En ella se propone la modificación de la actual Ley de Dependencia, "de manera que se establezcan unos criterios justos de copago que no expulsen a las personas en situación de dependencia de la protección social".

740.000 FIRMAS CONSEGUIDAS

Al tratarse de una ILP, ésta necesitaba recabar 500.000 firmas para poder ser tramitada en el Congreso. La petición consiguió un total de 740.000 firmas, según ha asegurado en su intervención este miércoles en la Comisión de Sanidad el presidente del CERMI, Luis Cayo Pérez.

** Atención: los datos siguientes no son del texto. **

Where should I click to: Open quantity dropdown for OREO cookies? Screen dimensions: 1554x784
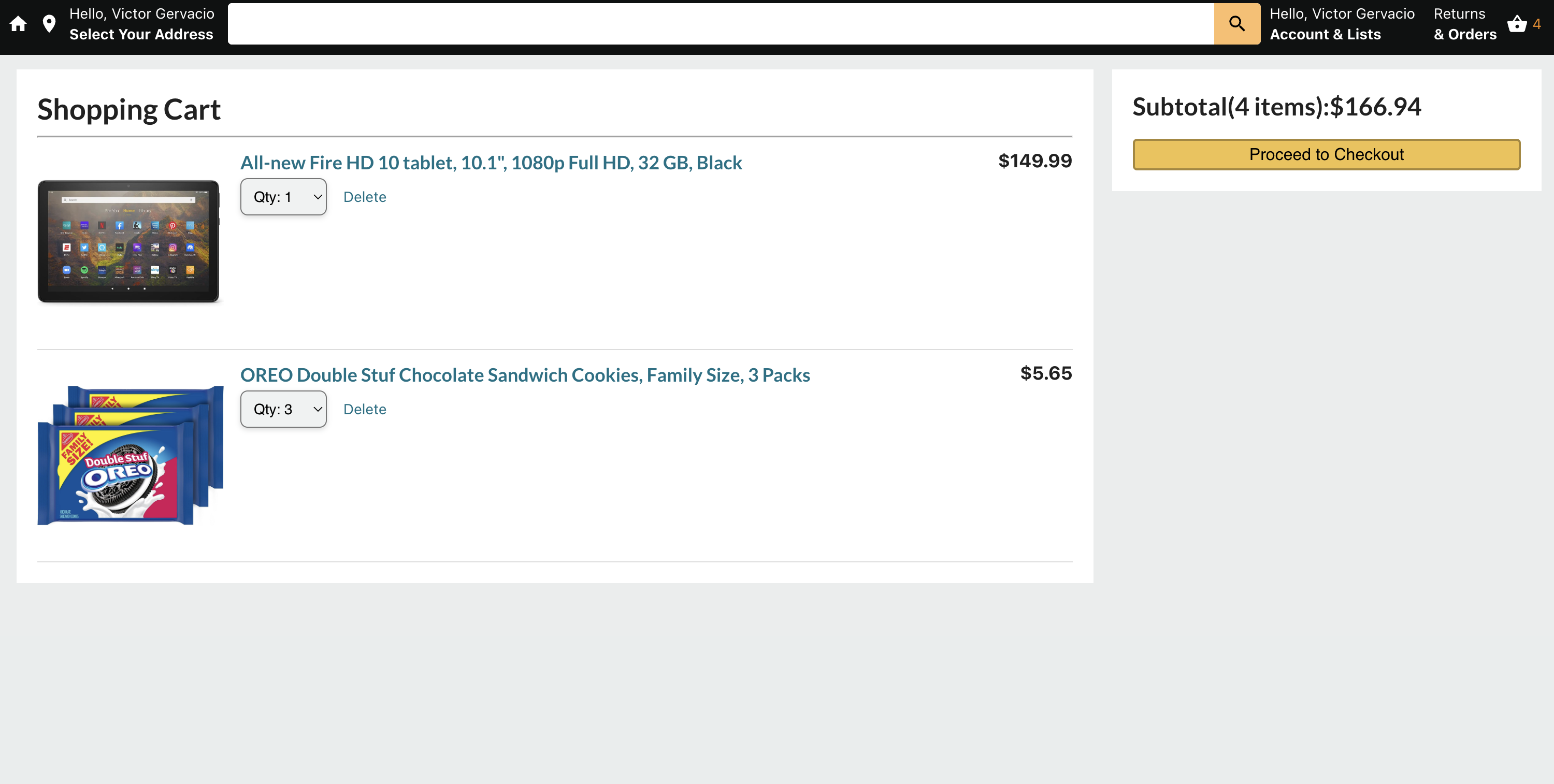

Tras superar la cifra requerida fue calificada por la Mesa de la Cámara al inicio de esta legislatura.

Así, este miércoles los portavoces del PP, PSOE, Podemos, Ciudadanos, ERC, Democracia y Libertad (DL) y PNV han respaldado la admisión a trámite de la misma, y como proposición de ley; una votación que deberá efectuarse en el Pleno de la Cámara Baja, aunque ya en la próxima legislatura, para proseguir con su trámite parlamentario como cualquier otra iniciativa legislativa.

"Es la primera vez que llega al Parlamento una ILP de cuestiones estrictamente de servicios sociales y hay que congratularse por ello. Para el movimiento social de la discapacidad supone un hito de la Historia reciente social que no puede ser desconsideraro, sólo por responder a este anhelo de cambio debería merecer el respaldo a la toma en consideración de la iniciativa", ha defendido Pérez.

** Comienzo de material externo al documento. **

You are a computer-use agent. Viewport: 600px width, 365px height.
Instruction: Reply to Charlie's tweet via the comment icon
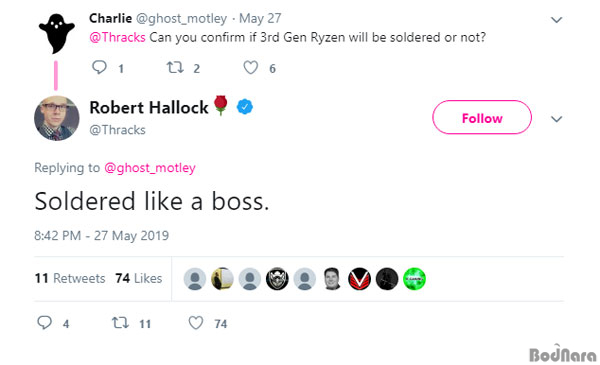[99, 68]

En su opinión, el copago que puso en marcha la Ley de Dependencia hace diez años es uno de los elementos "más negativos, paralizantes y perturbadores" para el despliegue de la norma y ha llevado a la "sensación generalizada de fracaso" del sistema.

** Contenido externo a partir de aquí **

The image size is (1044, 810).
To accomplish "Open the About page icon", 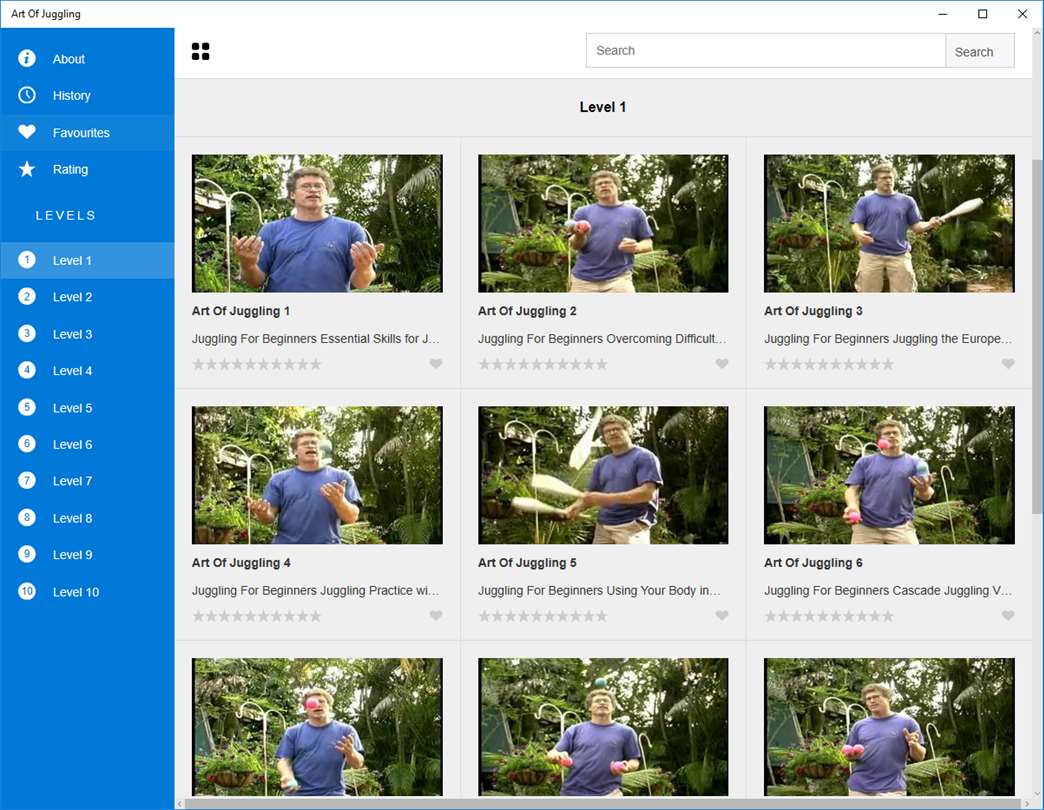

De hecho, ha criticado que este "copago exacerbado y confiscatorio" carece de una normativa estatal que lo regule, ya que sólo cuenta con un "mero acuerdo" del Consejo Territorial de Dependencia, lo que entre otros puntos ha favorecido las desigualdades entre comunidades autónomas, de forma que en algunas es gratuito y en otras alcanza el 90% de la prestación o servicio.

"Se ha tratado muchas veces de la compra de un derecho y no de la provisión por parte de la administración de un derecho", ha apostillado.

A su vez, ha avisado de que muchas personas con derecho a recibir una prestación por dependencia "han sido expulsadas" del sistema por no poder hacer frente al pago del copago ante la falta de recursos, a la vez que ha alertado de que el copago en dependencia "ha irradiado y contaminado" otras prestaciones sociales que no lo tenían o no en tal "intensidad y rango".

PROPUESTAS

Por ello, el presidente del CERMI ha recalcado que esta proposición de ley tiene por objetivo establecer unos criterios básicos sobre la capacidad económica de los beneficiarios que sea igual para todas las administraciones, y con el horizonte puesto en la gratuidad del sistema.

Según ha defendido, estos criterios legales mínimos en materia de copago pasan por establecer una exención del 2,5% del IPREM 2016 para todo tipo de prestaciones y servicios del sistema, incluido el residencial.

A su vez, quiere que se limite la aportación máxima del beneficiario al 60% del precio de referencia del coste o servicio que reciba; que se preserve siempre el 40% del IPREM correspondiente como renta disponible para la persona, o lo que es lo mismo, que la persona beneficiaria disponga de este porcentaje en "dinero de bolsillo" para poder proveerse de sus propias necesidades.

Otra de sus propuestas es incluir como nuevos criterios de modulación de la capacidad de renta de la persona la edad o el momento de aparición de la situación de dependencia, ya que actualmente no hay criterios, y también tener en cuenta si la dependencia se va a prolongar en la vida de la persona.

Es más, considera que la admisión a trámite de la iniciativa supone "una oportunidad perfecta" para mejorar la Ley de Dependencia en el trámite de enmiendas y tras diez años en marcha, para que no siga siendo una herramienta de enfrentamiento político.